ATO drops new small business guidance for crypto dealings


The Australian Taxation Office (ATO) has recently released new crypto-related guidance for Australian small businesses, noting the trend of cryptocurrency becoming more "mainstream" and being used increasingly within small businesses across Australia.


Here is what you need to know as a small business:


  1. Crypto Asset Business Expenses If your business involves the buying and selling of crypto-assets, the cost of purchasing those crypto-assets is considered a deductible expense. This means that small businesses can reduce their taxable income by the Australian dollar amount spent on acquiring the crypto-assets for its business operations.

  2. Payments for Services in Crypto If your business receives crypto-assets as a payment for services, then the Australian dollar value of the crypto-assets is treated as ordinary income for the business. This means that the business will need to report this income when filing its tax returns.

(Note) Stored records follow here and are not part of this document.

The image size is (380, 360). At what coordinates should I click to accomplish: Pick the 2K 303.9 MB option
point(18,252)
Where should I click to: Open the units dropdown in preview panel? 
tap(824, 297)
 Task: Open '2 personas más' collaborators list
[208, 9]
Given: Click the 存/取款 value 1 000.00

  3. Salary and Wages Paid in Crypto If your business uses crypto-assets to pay salary or wages to employees under a valid salary sacrifice arrangement, this is considered a fringe benefit. As such, it is important for small businesses to understand the tax implications for fringe benefits as they are often significant (fringe benefits are taxed at the highest marginal rate).

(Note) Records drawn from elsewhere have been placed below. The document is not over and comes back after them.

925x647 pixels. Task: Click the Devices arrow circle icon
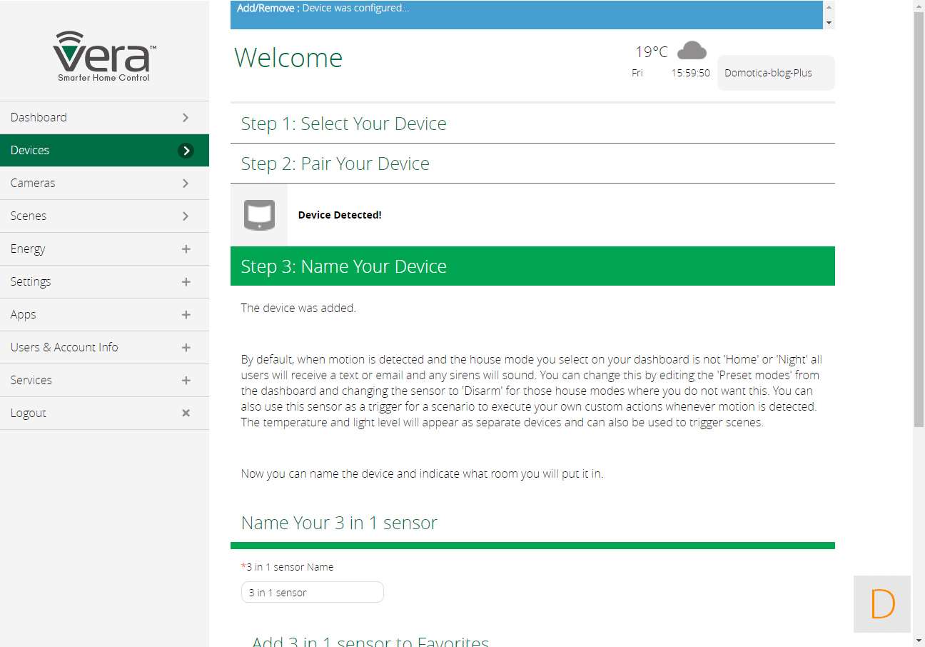click(186, 150)
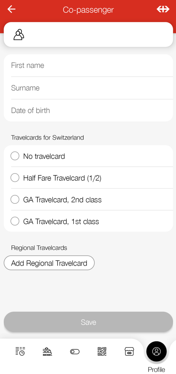The width and height of the screenshot is (176, 374).
Task: Tap the grey Save button
Action: [88, 322]
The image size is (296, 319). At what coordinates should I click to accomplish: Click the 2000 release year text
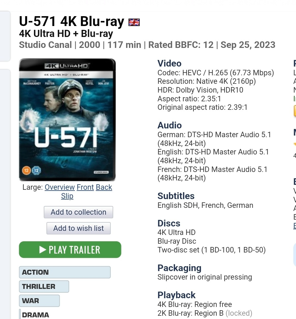(x=90, y=45)
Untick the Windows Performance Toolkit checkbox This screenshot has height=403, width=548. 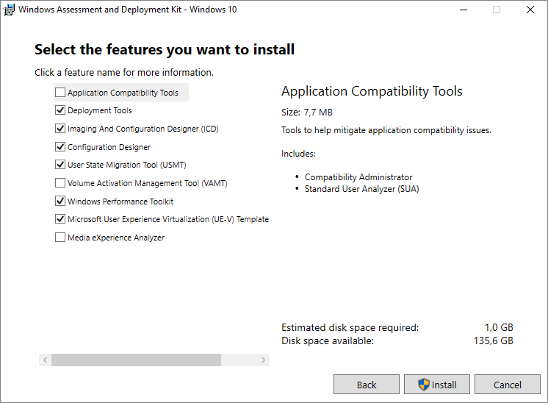coord(60,202)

  4. Profits from the Sale of Crypto The taxation treatment of the profits from the sale of crypto-assets depends on whether the taxpayer is conducting a crypto-asset trading/selling business or simply investing in crypto-assets. If it is operating a crypto-asset trading business, then the assets are treated as trading stock and any proceeds from selling them are assessable as ordinary income. On the other hand, if the business is holding crypto-assets as an investment, then the eventual disposal of crypto would trigger a capital gains tax (CGT) event.

  5. Record Keeping Record keeping is a problematic issue that has plagued the ATO and taxpayers alike since the inception of cryptocurrency. The ATO reiterates that keeping detailed records of crypto transactions is crucial for tax compliance. The ATO has already provided some brief guidance on this topic, however the inherent nature of decentralised protocols and cryptocurrency dealings mean that keeping proper records is a task that is a lot easier said than done.


The ATO's latest web guidance on crypto-assets is welcome. However, there remains substantial tax compliance gaps (both from a legislative and non-binding web guidance perspective). Given the inherent complexity of taxation laws and crypto-assets, it is advisable to seek assistance from legal and tax professionals in relation to your tax obligations when engaging in crypto-asset related business. While the use of cryptocurrency offers various opportunities for small businesses, it is essential to stay informed about the associated tax obligations to avoid nasty penalties and unforeseen assessments.